Defocus estimation plays an important role in many computer vision and computer graphics applications including depth estimation, image quality assessment, image deblurring and refocusing. Conventional methods for defocus estimation have relied on multiple images [1], [2], [3], [4]. A set of images of the same scene are captured using multiple focus settings. Then the defocus is measured during a implicit or explicit deblurring process. Recently, image pairs captured using coded aperture cameras [5] are used for better defocus blur measure and all-focused image recovery. However, these methods suffer from the occlusion problem and require the scene to be static, which limits their applications in practice.

In very specific settings, several methods have been proposed to recover defocus map from a single image.

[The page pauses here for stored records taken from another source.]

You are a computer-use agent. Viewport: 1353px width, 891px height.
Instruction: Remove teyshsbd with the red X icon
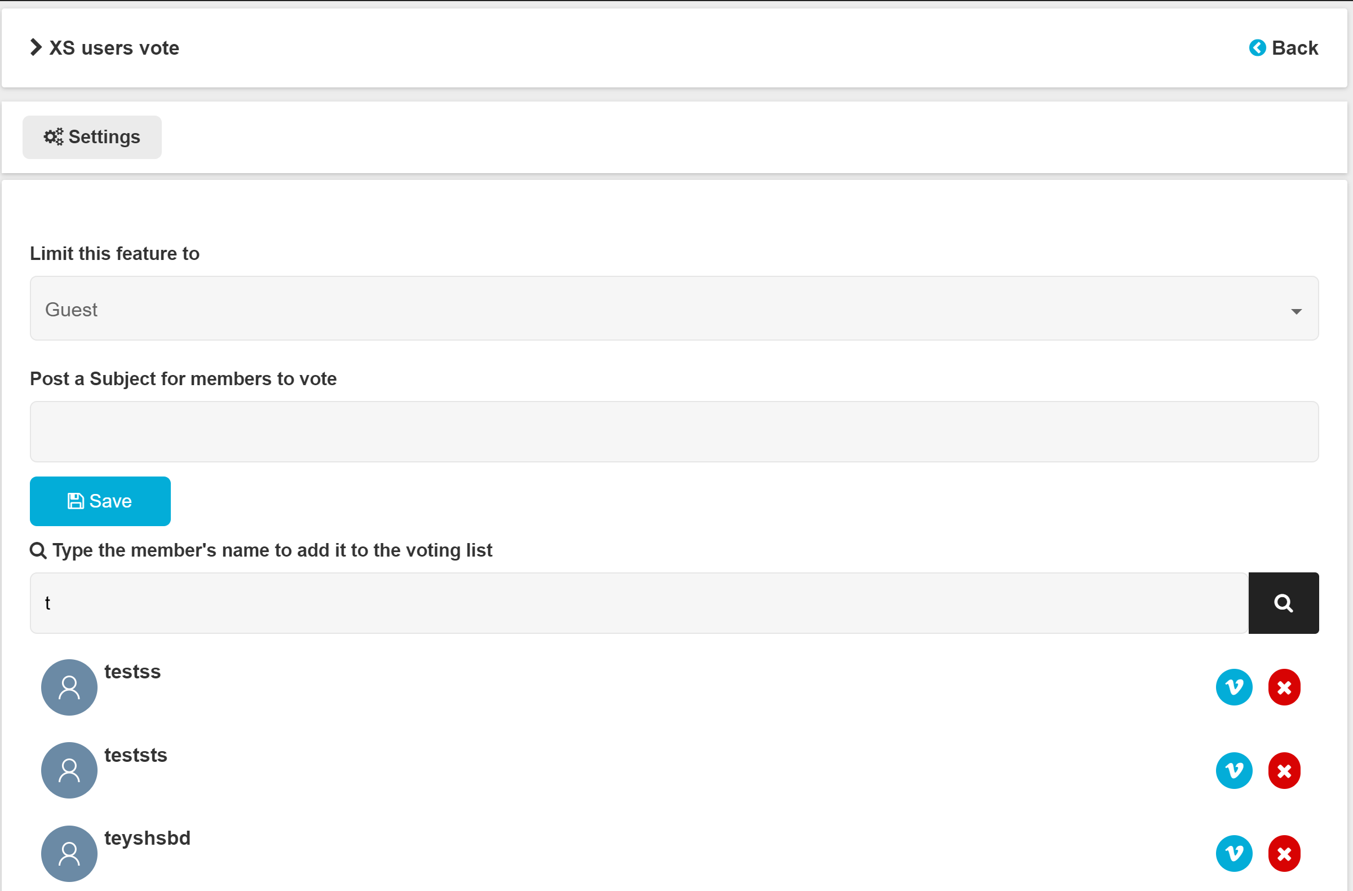[1284, 853]
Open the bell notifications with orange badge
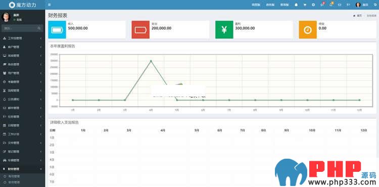This screenshot has width=379, height=187. point(331,5)
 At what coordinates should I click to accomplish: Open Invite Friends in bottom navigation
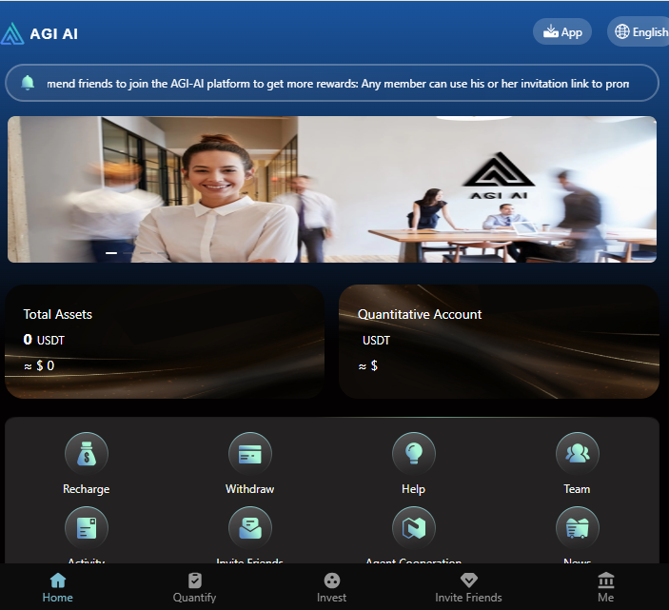pos(468,587)
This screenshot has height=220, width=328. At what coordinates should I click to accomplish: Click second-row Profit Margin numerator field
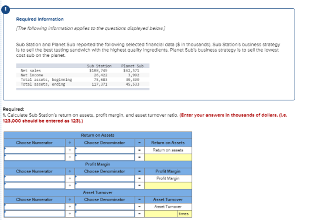pyautogui.click(x=35, y=185)
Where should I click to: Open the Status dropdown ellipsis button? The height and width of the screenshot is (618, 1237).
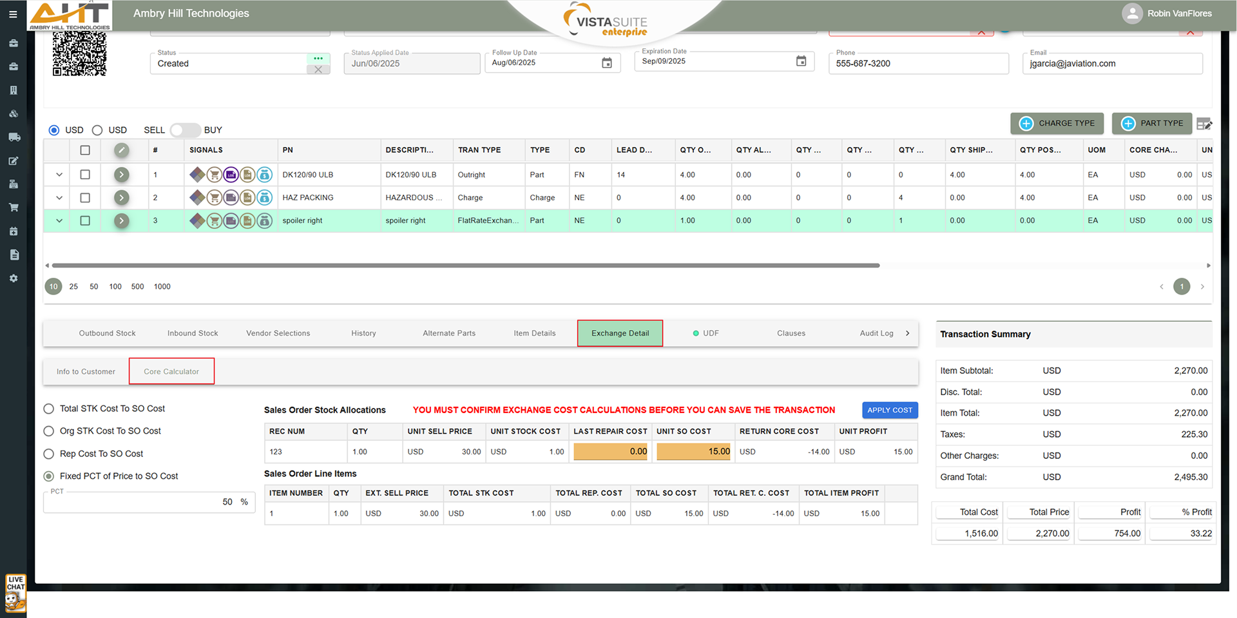click(x=318, y=58)
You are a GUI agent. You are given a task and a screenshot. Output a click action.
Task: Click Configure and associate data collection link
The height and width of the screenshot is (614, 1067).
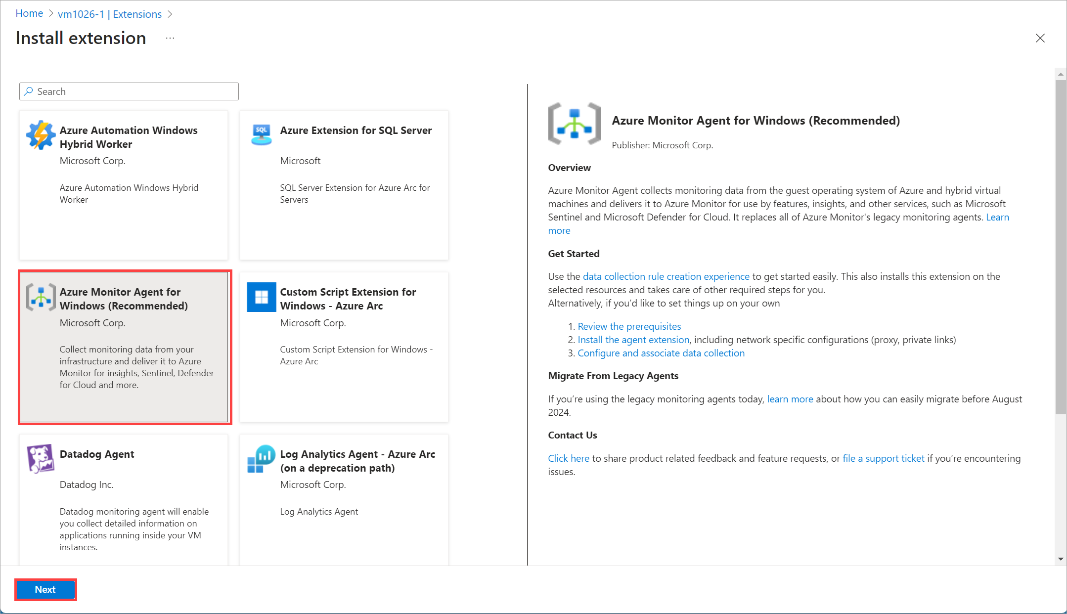(x=660, y=352)
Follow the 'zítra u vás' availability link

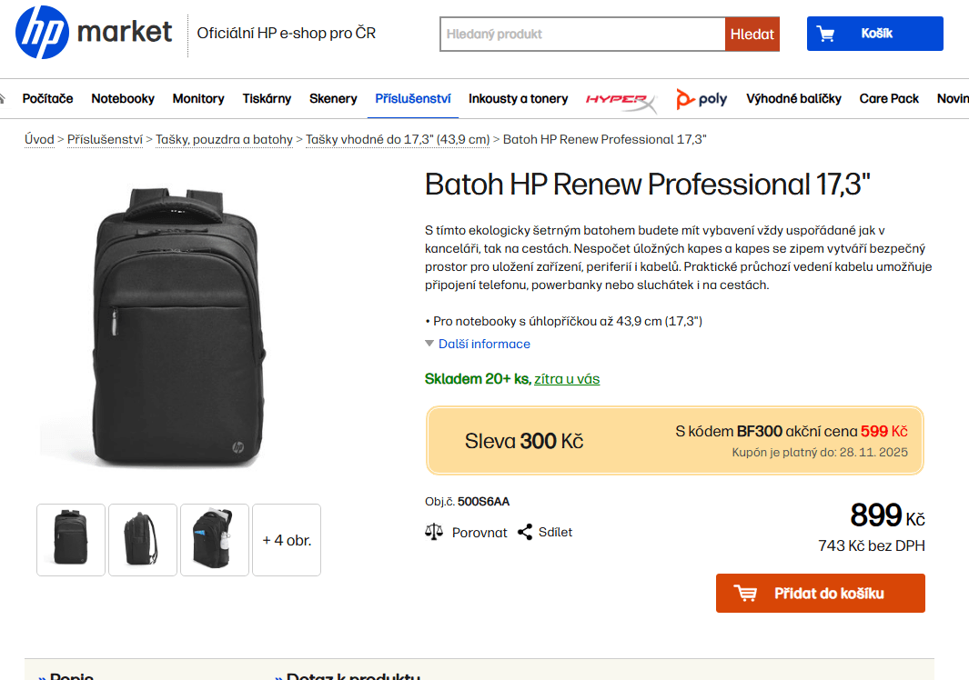click(x=568, y=378)

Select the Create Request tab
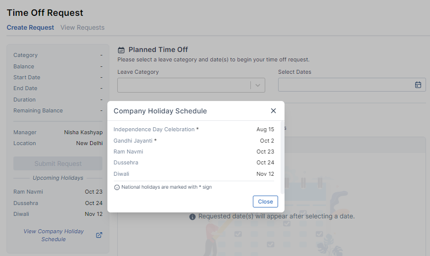click(30, 27)
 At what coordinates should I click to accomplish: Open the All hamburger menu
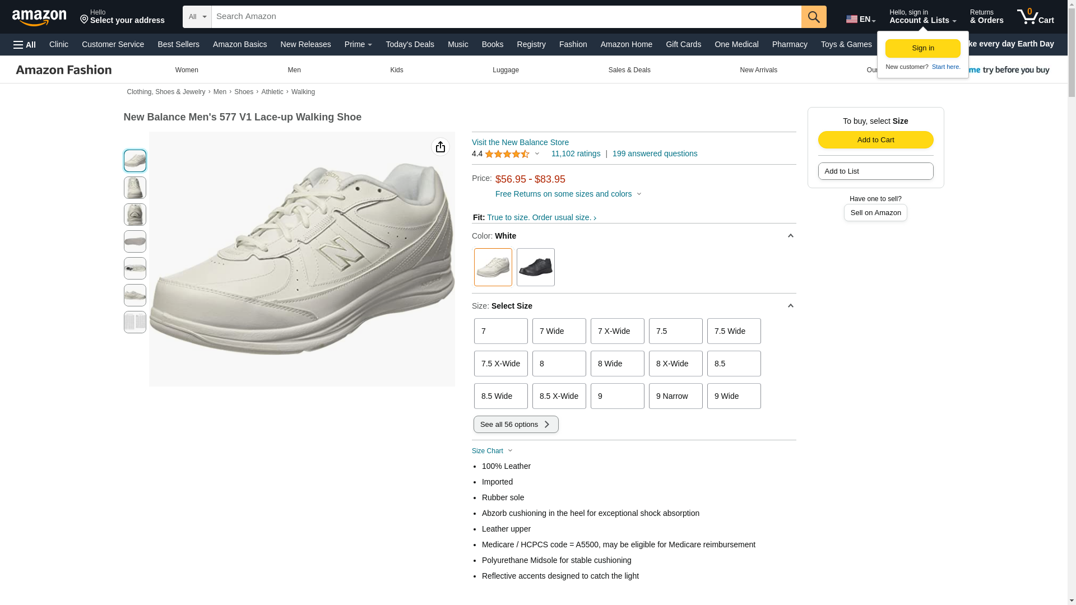[25, 45]
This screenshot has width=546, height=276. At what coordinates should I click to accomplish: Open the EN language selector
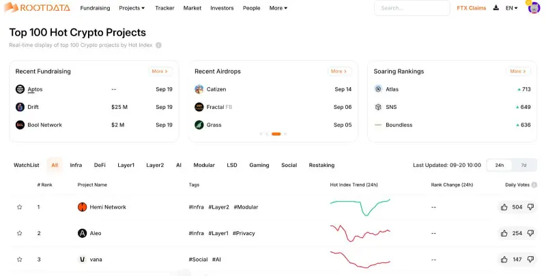[x=511, y=8]
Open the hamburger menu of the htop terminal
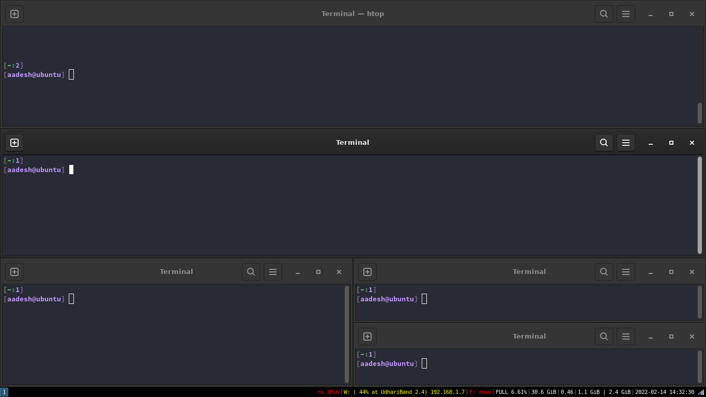 tap(626, 14)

Active illumination methods [6] project sparse grid dots onto the scene and the defocus blur of those dots is measured by comparing them with calibrated images. Then the defocus measure can be used to estimate the depth of a scene. The coded aperture method [7] changes the shape of camera aperture to make defocus deblurring more reliable. A defocus map and an all-focused image can be obtained after deconvolution using calibrated blur kernels. These methods require additional illumination or camera modification to obtain a defocus map from a single image.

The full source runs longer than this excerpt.